# What junk food do you really, really like?



## Gael (Mar 27, 2014)

Fess up and spill the beans. WE won't judge you. :yeahright: What type of junk food can you say you really do like?


----------



## Justme (Mar 27, 2014)

I treat myself to a McDonald's takeaway very occasionally, I like Big Mac burger! I know they are very, very bad for me but YUMMY!


----------



## Jillaroo (Mar 27, 2014)

_KFC Zinger Burger once a fortnight, very nice_


----------



## Pappy (Mar 27, 2014)

A delivered pizza, usually every Thursday night when the wife gets home late from playing Mai Jung.


----------



## Pam (Mar 27, 2014)

Fish and chips, pepperoni pizza, soft drink. You can keep the sweet stuff.


----------



## rkunsaw (Mar 27, 2014)

I like a lot of junk food but don't often indulge. Occasional candy bars, a hamburger, onion rings and a malt from sonic once or twice a year. I love pizza but seldom eat any. IMO pizza is not junk food.

During my working years I ate a lot of donuts.


----------



## Gael (Mar 27, 2014)

Justme said:


> I treat myself to a McDonald's takeaway very occasionally, I like Big Mac burger! I know they are very, very bad for me but YUMMY!

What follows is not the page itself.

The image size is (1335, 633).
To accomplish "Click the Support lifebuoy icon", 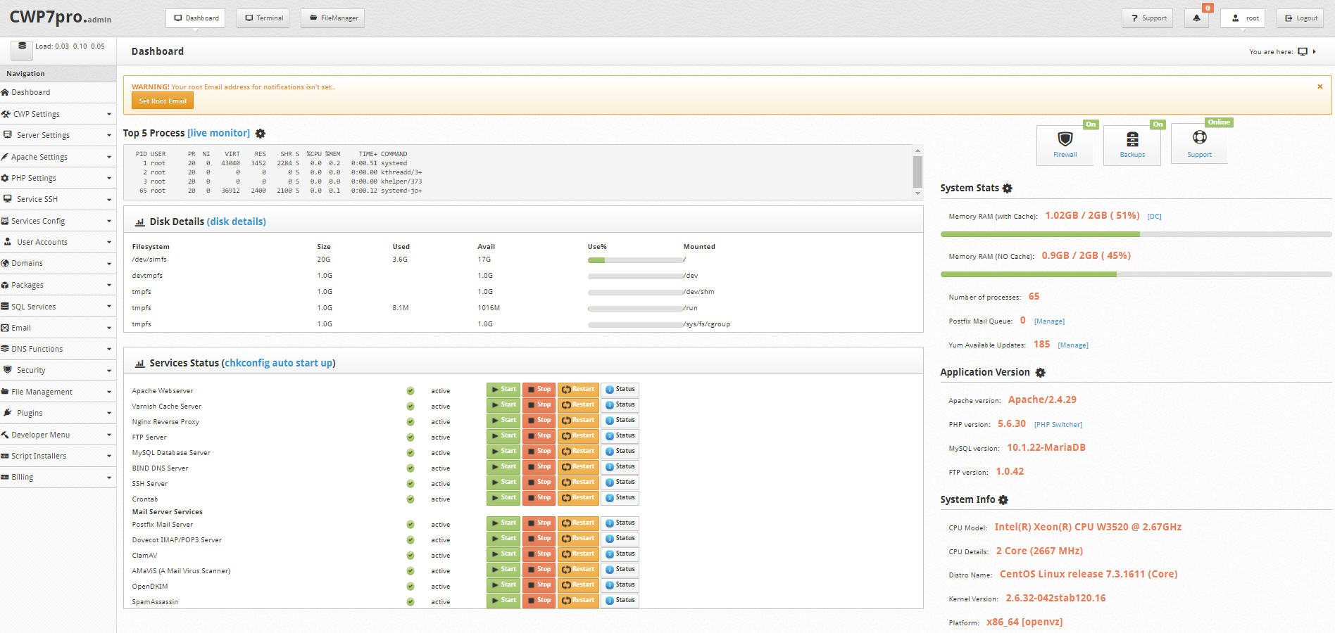I will pyautogui.click(x=1199, y=138).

So very bad but so very good, eh?:lol:


----------



## Gael (Mar 27, 2014)

Jillaroo said:


> _KFC Zinger Burger once a fortnight, very nice_



That sounds not so OTT, Jilly.:cheers1:


----------



## Gael (Mar 27, 2014)

Pappy said:


> A delivered pizza, usually every Thursday night when the wife gets home late from playing Mai Jung.



I don't think of pizza as junk food like other items to be honest, Pappy.  Not all pizzas are created equal:
http://www.labefanapizza.com/pizza-health-food-or-junk-food/


----------



## Gael (Mar 27, 2014)

Pam said:


> Fish and chips, pepperoni pizza, soft drink. You can keep the sweet stuff.



Ir's usually sweet or salty for people.


----------



## Gael (Mar 27, 2014)

I could dive into certain candies very easily that's for sure. As a confirmed chocoholic truffles would do me just fine.

But I also like salted popcorn with butter. Now popped corn is not junk in itself, it's the toppings that do it. And I could go for salsa and chips...add some melted cheese to them too please.:yes:


----------



## Pappy (Mar 27, 2014)

Gael said:


> I don't think of pizza as junk food like other items to be honest, Pappy.  Not all pizzas are created equal:
> http://www.labefanapizza.com/pizza-health-food-or-junk-food/



You are probably right about the pizza, Gael, but the sugary cinnamon sticks that we sometimes order just might fit in that category.


----------



## Judi.D (Mar 27, 2014)

Lays Original Potato Chips


----------



## Gael (Mar 27, 2014)

Pappy said:


> You are probably right about the pizza, Gael, but the sugary cinnamon sticks that we sometimes order just might fit in that category.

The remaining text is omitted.